● **Work instructions**
Reproduce the data word for word, starting at the line that contains "At what (x,y)" and ending at the line that contains "Looking at the". Leave the pictures out of your answer.

● **Excerpted records**
==========
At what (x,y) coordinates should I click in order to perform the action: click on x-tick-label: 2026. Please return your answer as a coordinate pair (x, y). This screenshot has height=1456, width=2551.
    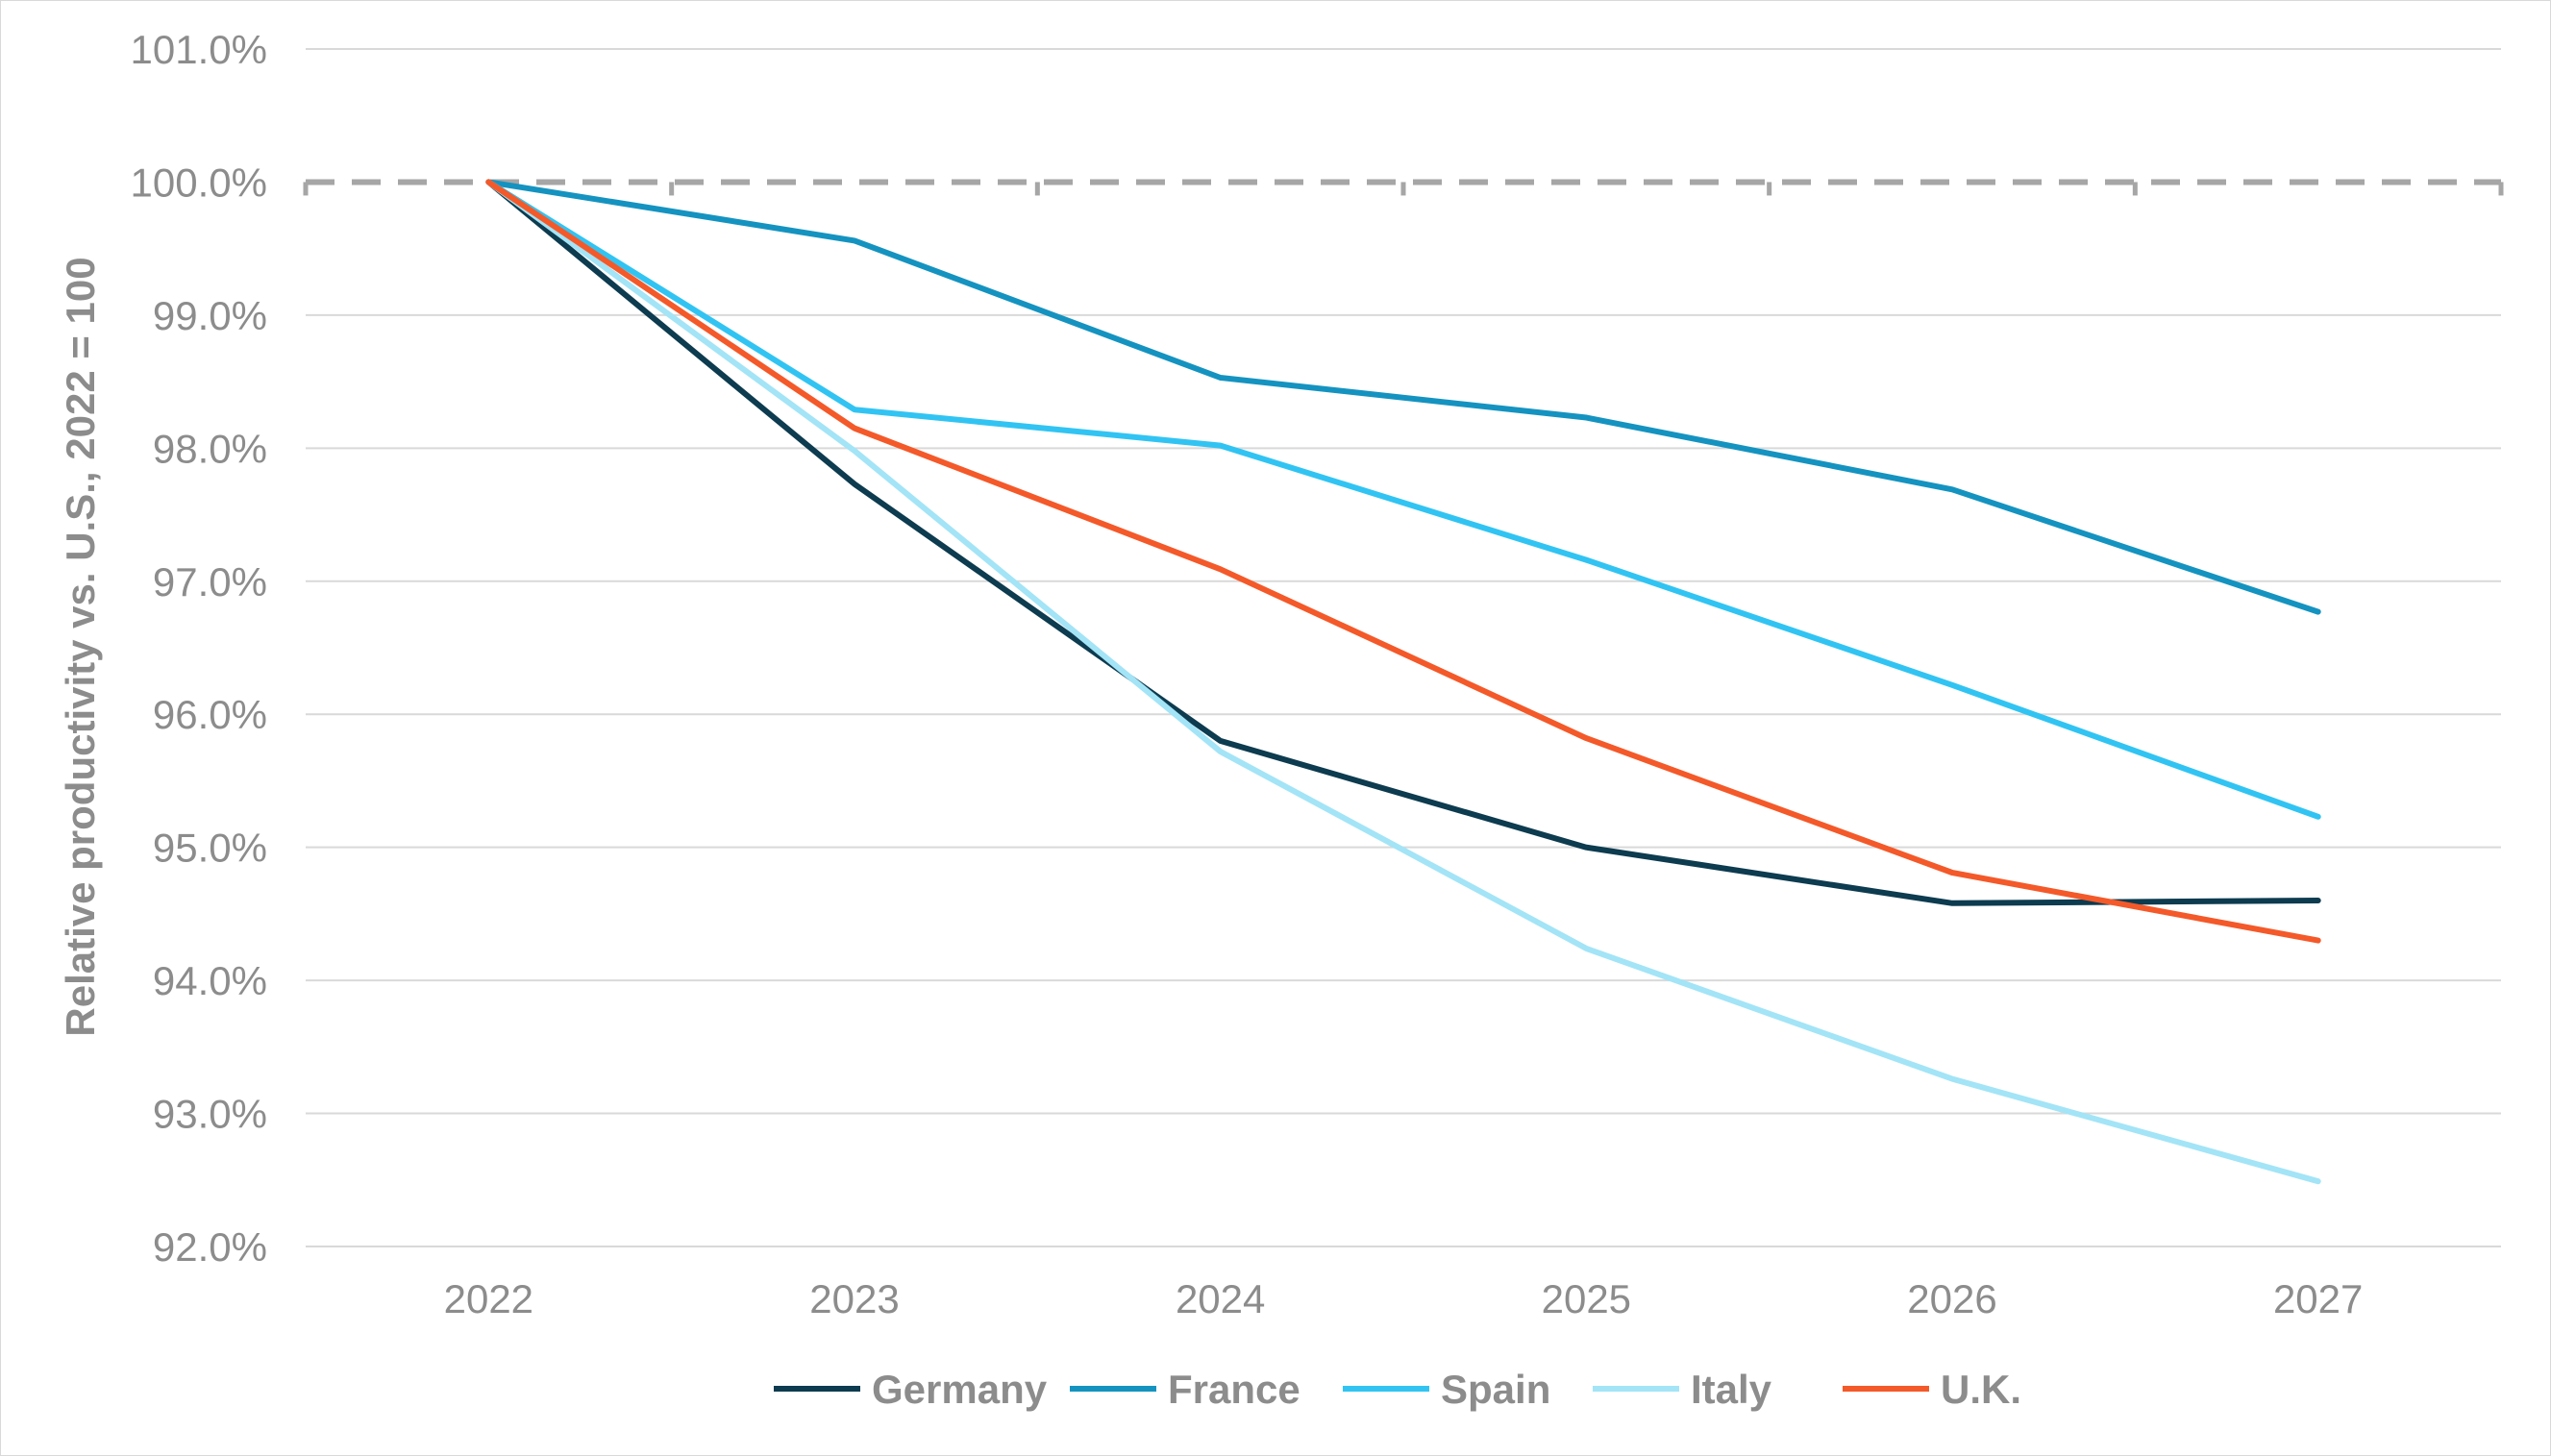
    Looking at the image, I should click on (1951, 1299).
==========
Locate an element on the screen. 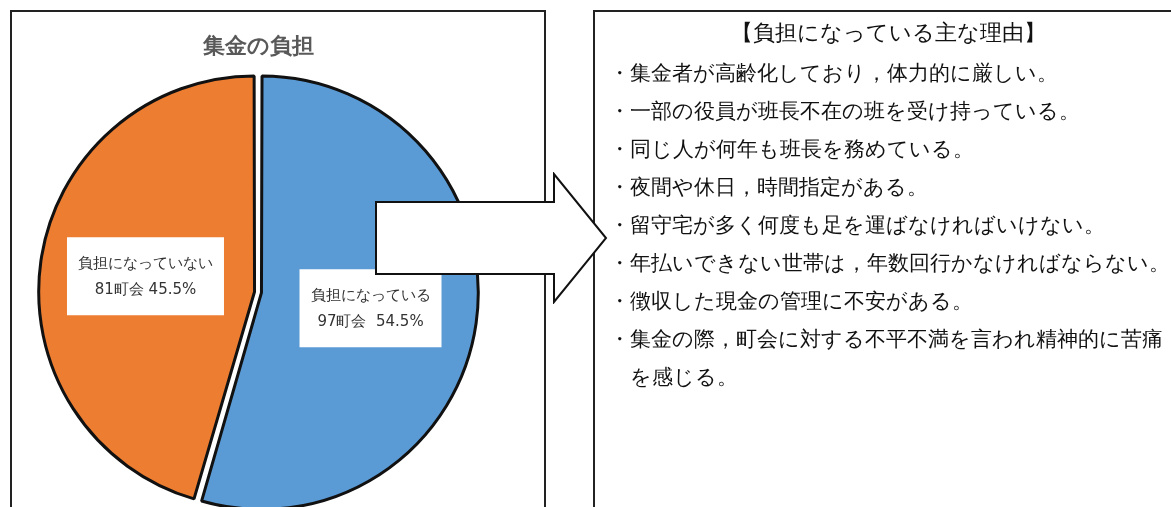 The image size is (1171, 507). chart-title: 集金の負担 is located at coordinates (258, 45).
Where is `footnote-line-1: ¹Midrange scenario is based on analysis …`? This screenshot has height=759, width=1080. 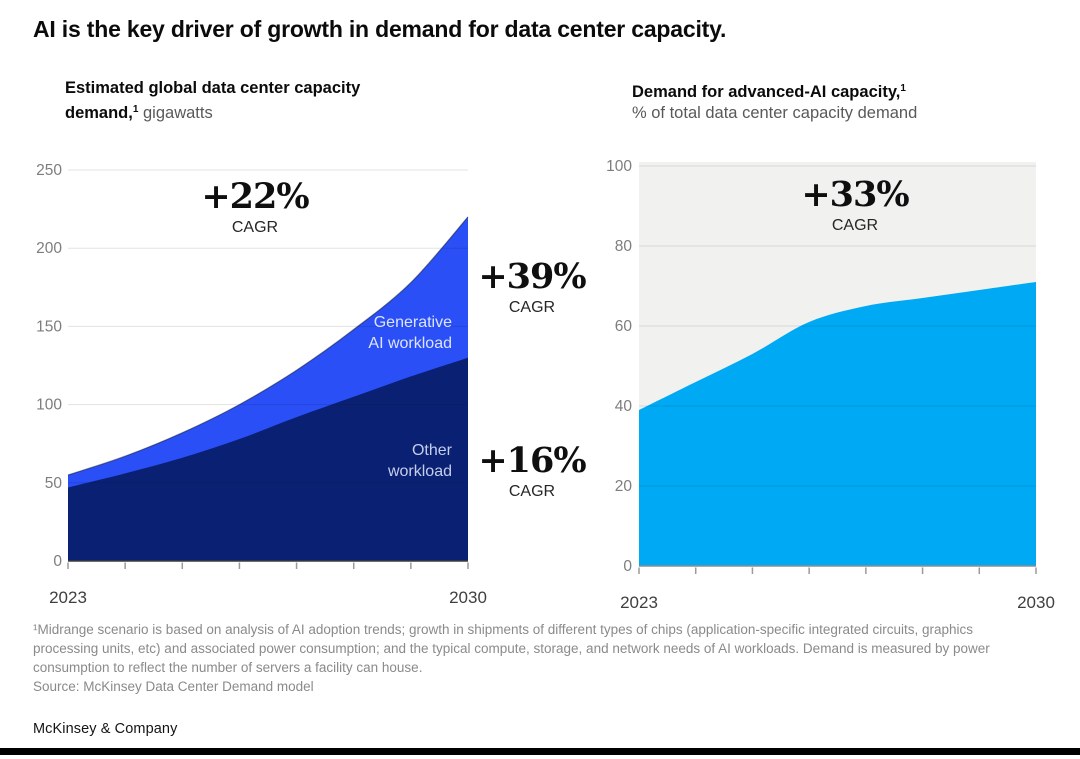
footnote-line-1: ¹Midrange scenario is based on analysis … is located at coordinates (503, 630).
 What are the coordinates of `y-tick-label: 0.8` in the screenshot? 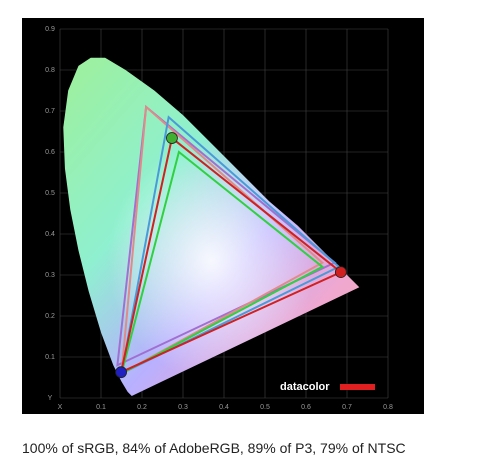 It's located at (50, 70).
==========
● **Answer box**
At what (x,y) coordinates should I click in order to perform the action: click on x-tick-label: 2026. Please return your answer as a coordinate pair (x, y). This screenshot has height=1456, width=2551.
    Looking at the image, I should click on (1951, 1299).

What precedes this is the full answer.